The Calgary crew of Carey, third Cathy Overton-Clapham, second Jocelyn Peterman and lead Laine Peters earned $30,000 plus a berth in the season-ending Humpty’s Champions Cup taking place April 24-29 in their hometown at WinSport Arena.

“It’s pretty incredible,” Carey said. “These events are the pinnacle of the best field in the world. That’s how people get in and to come out against a field like that and be able to come out on top is huge.”

While it was a first for Carey, Peterman and Peters, Overton-Clapham earned her sixth title in the series. The Curling Canada Hall of Fame inductee joined the team this season and lost in the Meridian Canadian Open final last year to Casey Scheidegger on a steal in the eighth end while she was subbing at third for Silvana Tirinzoni.

“We had a great opportunity to win that and we didn’t so it was certainly nice to get our name on that trophy,” Overton-Clapham said. “To win with our team, we had a great season, we lost a couple of really tough finals but to actually win one is going to be pretty special.”

Team Carey entered the fourth Pinty’s Grand Slam of Curling tournament of the season on a series of down endings with crushing defeats at the Canadian Olympic curling trials, mixed doubles trials and Alberta Scotties.

“We’ve had a little bit of heartbreak recently,” Carey said. “It’s nice to turn that around, come out on top, be the champs and get a spot in the Champions Cup in our home city. There are so many good things that come from that so that felt really pretty amazing.”

If Carey’s club was feeling deflated, they sure weren’t showing it here this week running through the tournament with a 6-1 record. The lone blemish came in their opener against Winnipeg’s Kerri Einarson, who they’ll face again Friday in Penticton, B.C., for the wild-card spot in the Scotties Tournament of Hearts.

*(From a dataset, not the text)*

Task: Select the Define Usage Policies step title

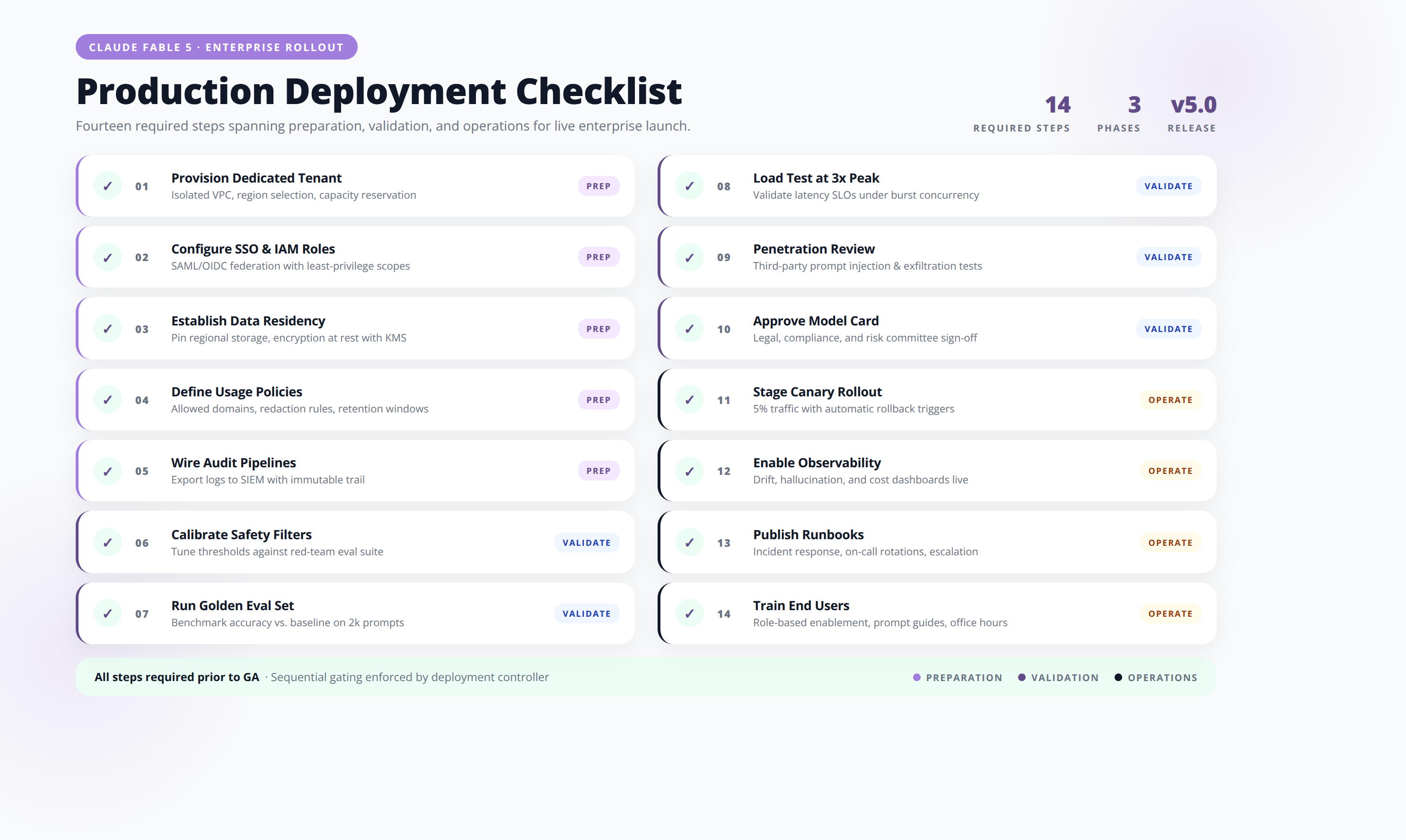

“We’ve been close. One or two shots in events that could make or break the weekend,” Overton-Clapham said. “We lost our first game here and we battled back. We had some really strong games. It probably wasn’t our best team game today but there were some big shots, everyone made some big shots throughout the game that put us on the winning side of it so it’s pretty exciting to win.”

Carey crushed Englot 10-3 during the Olympic trials and 8-1 here to qualify through the B-side, but it’s been a different story since that meeting. Englot got through the last-chance C event, topped A-qualifier Allison Flaxey in the quarterfinals and nine-time Pinty’s Grand Slam of Curling champion Jennifer Jones in the semis.

“We never expected them to be lopsided,” Carey said. “They’re a very good team. We always think we’re going to have to play our best.”

The 2016 Scotties Tournament of Hearts champion Carey took two in the first but swung and miss on a takeout in the second as her last flew by untouched. That allowed Englot to ease her last into the house to knot it up.

Facing two, Carey doubled both counters aside and scored a huge three-ender in the third.

The fourth end was all about missed opportunities. Carey hit and rolled out on her last to leave Englot a sudden opportunity to strike for the equalizing three and keep pace. Englot couldn’t quite cash it in as she also landed off the nose on Carey’s other stone and slid across and out the rings for only two points closing the gap 5-4.

“Unfortunately, I got a little fooled on a straight spot in two, flashed a hit and gave them a deuce there,” Carey said. “Then we got into a bit of trouble with some spots. It surprised us a bit with the ice and giving them the two and the three back. It was a roller coaster of a game but we just hung in there and hung in there and we played a pretty good back half. That’s all we needed.”

Englot looked to have locked on for shot stone in five, but Carey broke out the anti-freeze to kick it out the side to ace it and hold a two-point advantage.

The force was strong in the sixth with Englot hitting, rolling and catching her own to stick around for a single.

A great peel to blank the seventh, while narrowly avoiding the guard, gave Carey the hammer coming home and she put an exclamation mark on the match doubling down again to score four.

Carey was confident about the shot after already throwing it on her first one.

“I knew it was a pretty straight spot so I as long as I didn’t set it too much they could hold it with sweeping, which is exactly what happened,” Carey said. “Laine gets more credit than me. She basically made that shot for me, thankfully, so I felt good about.”

Later, Peter de Cruz of Switzerland also earned his first GSOC title stealing two in the eighth to edge Sweden’s Niklas Edin 5-3 for the men’s championship.